(Beginning of INPUT MATERIAL)
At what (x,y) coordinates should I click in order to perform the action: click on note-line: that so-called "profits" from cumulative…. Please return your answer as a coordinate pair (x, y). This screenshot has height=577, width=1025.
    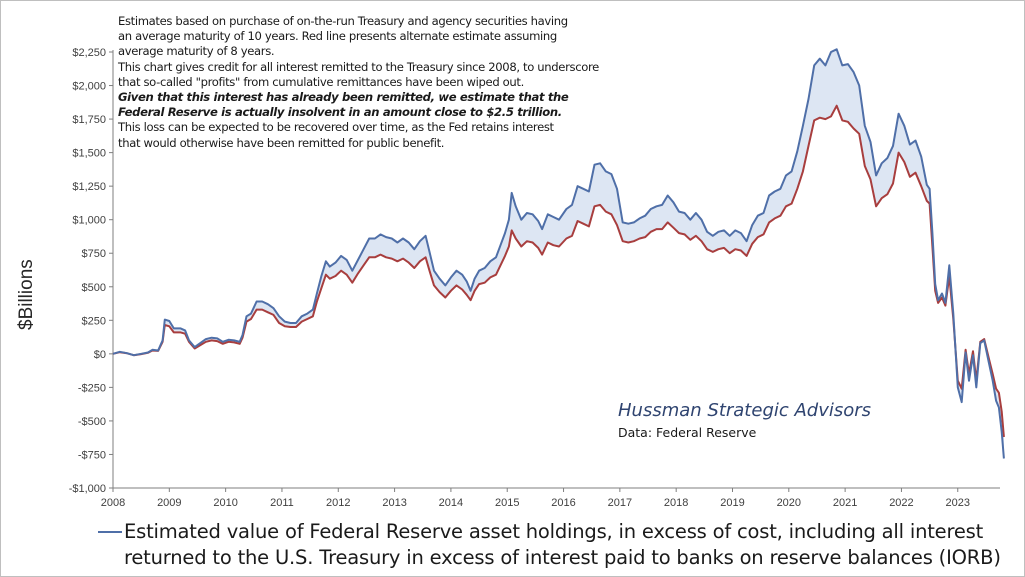
    Looking at the image, I should click on (321, 82).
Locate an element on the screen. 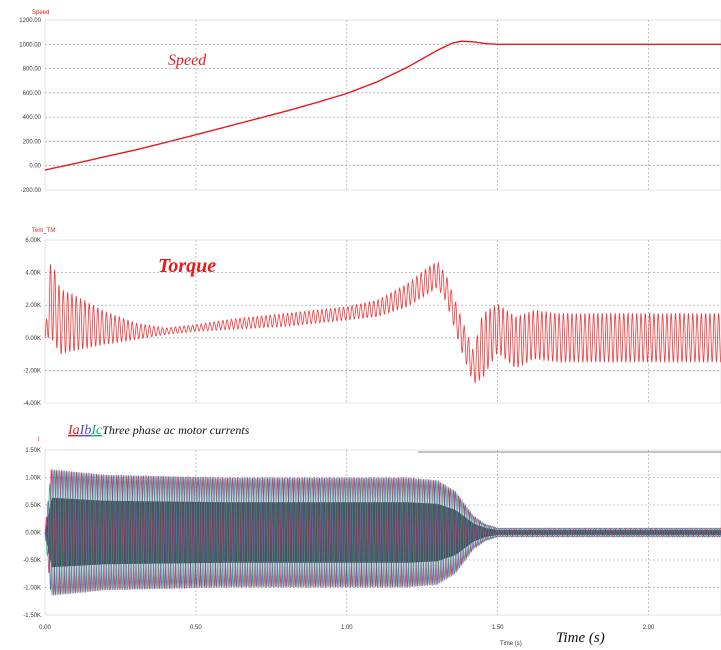 The height and width of the screenshot is (650, 721). torque-y-ticks: 6.00K 4.00K 2.00K 0.00K -2.00K -4.00K is located at coordinates (32, 322).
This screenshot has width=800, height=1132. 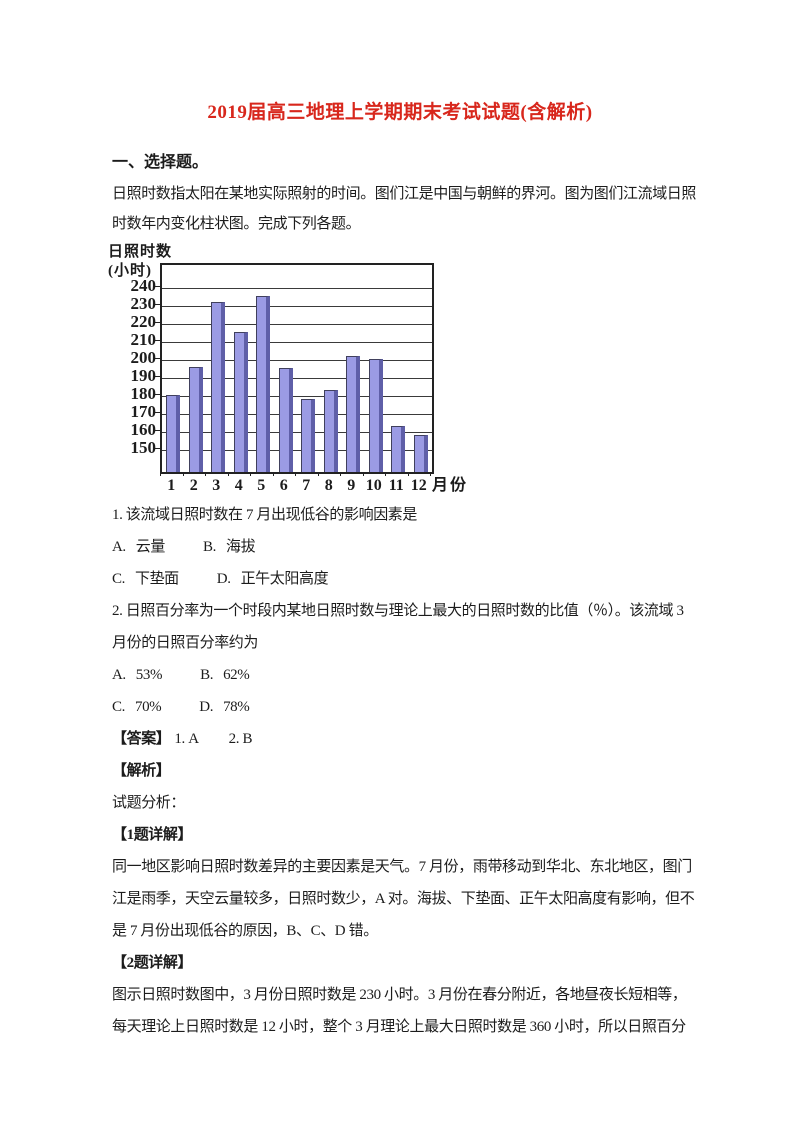 I want to click on option-2b-text: 62%, so click(x=236, y=675).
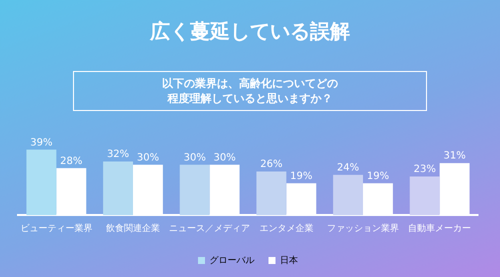 The width and height of the screenshot is (500, 277). I want to click on data-label: 32%, so click(118, 154).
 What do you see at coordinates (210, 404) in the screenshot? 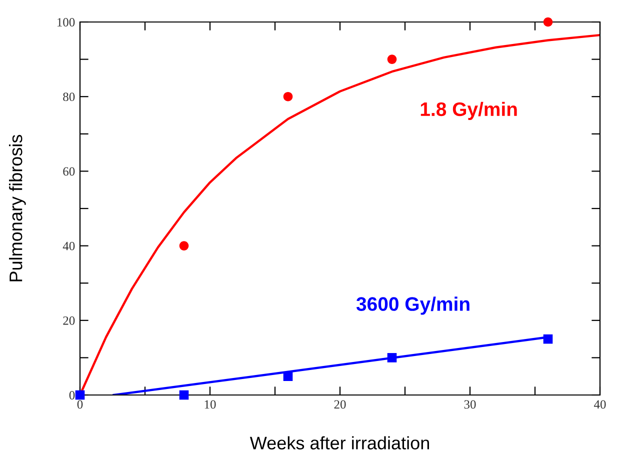
I see `x-tick-label: 10` at bounding box center [210, 404].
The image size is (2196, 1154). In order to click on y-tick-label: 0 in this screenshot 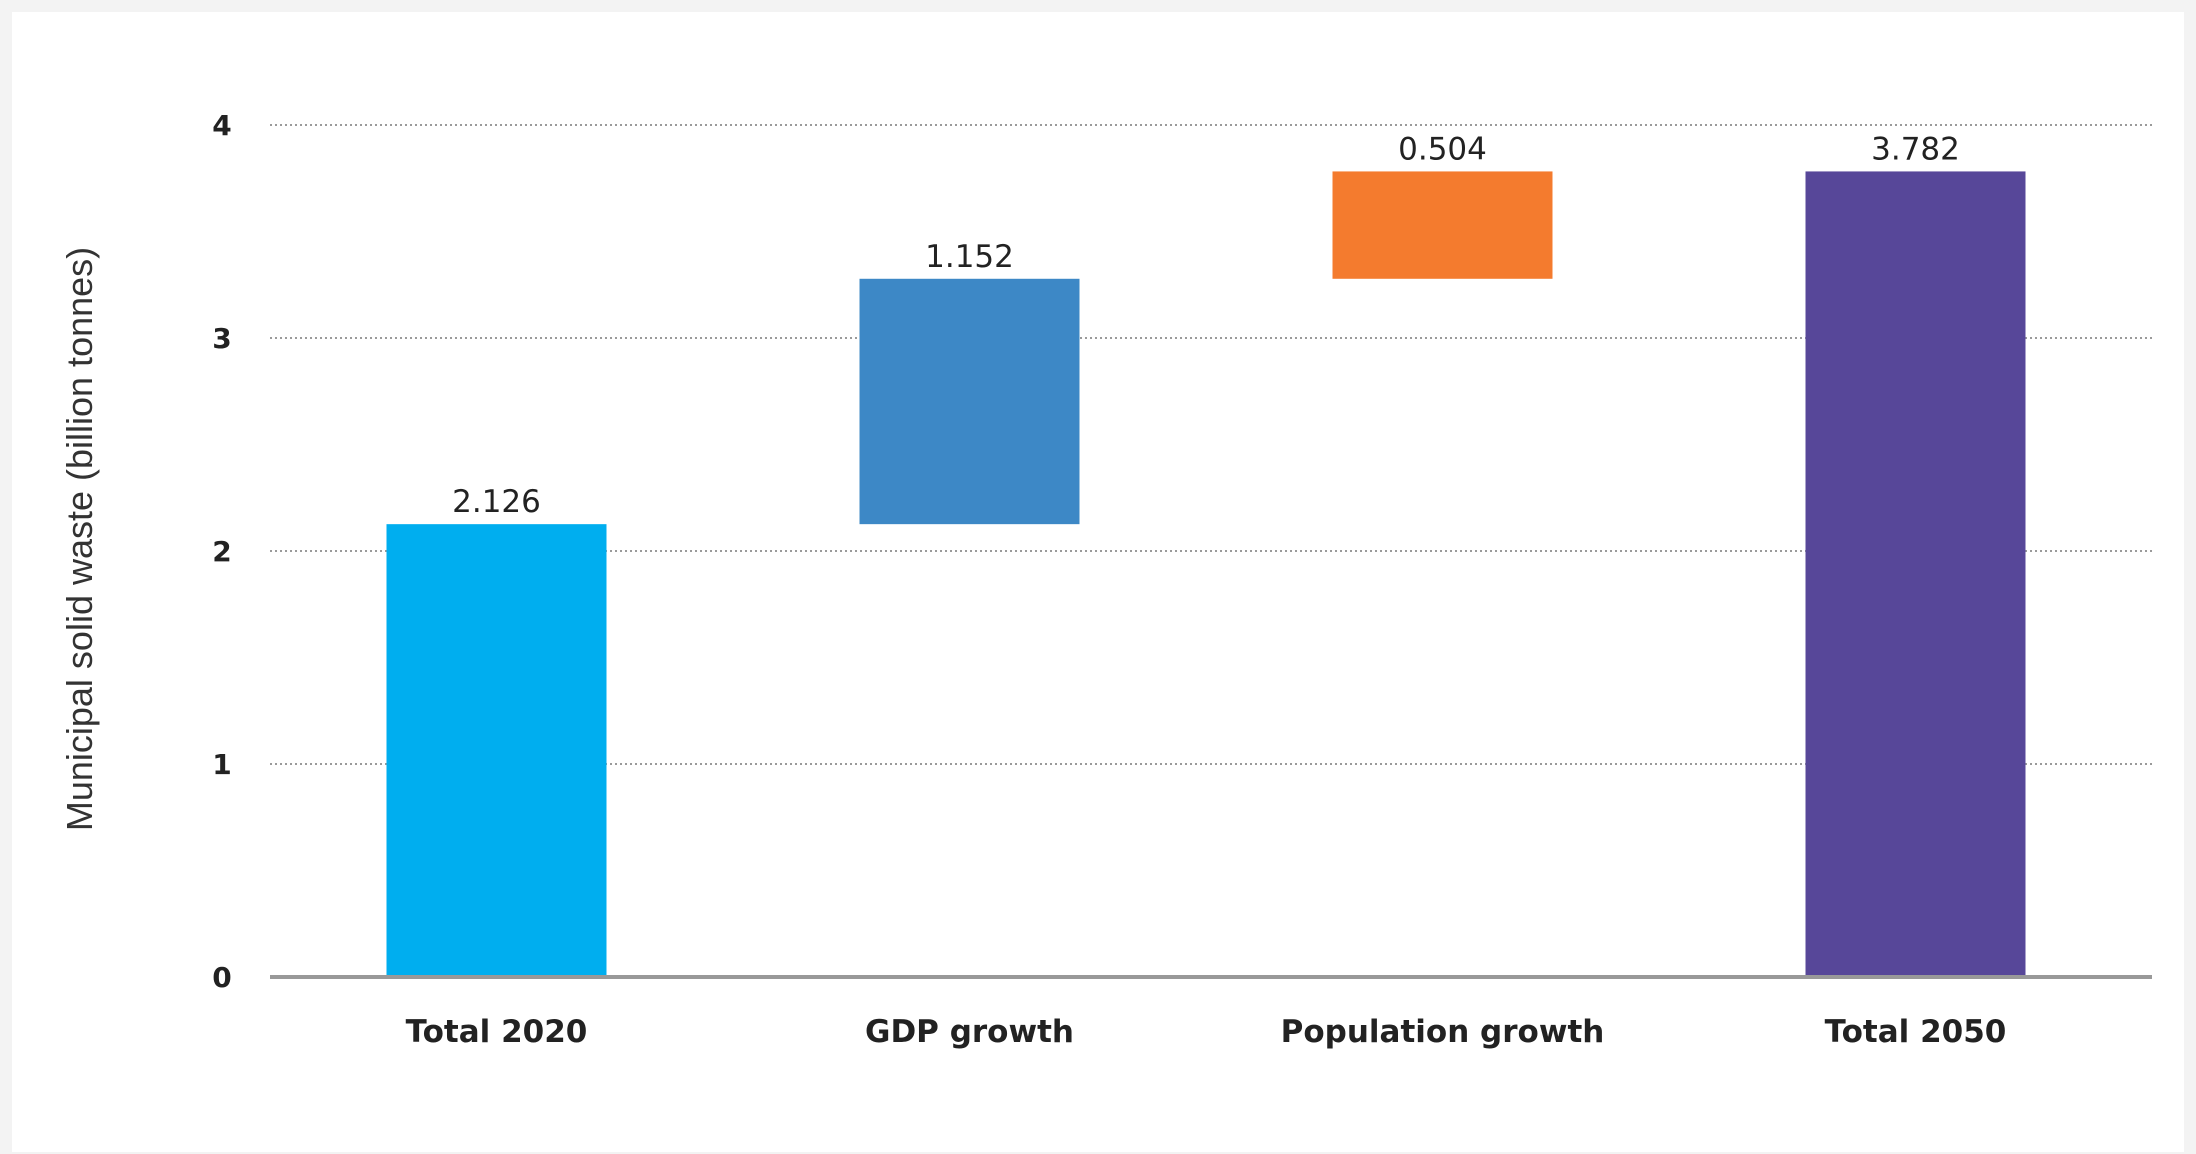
(End of INPUT MATERIAL)
> [TASK]:
In the material, update the stretch from the line containing "What do you" through the end of the material by replacing "screenshot" with "screen capture", leaving everything else unchanged. Return only those lines, and leave the pictures out of your answer.

> [OUTPUT FOR THIS TASK]:
 What do you see at coordinates (210, 404) in the screen capture? 
I see `x-tick-label: 10` at bounding box center [210, 404].
The image size is (2196, 1154). In order to click on y-tick-label: 0 in this screen capture 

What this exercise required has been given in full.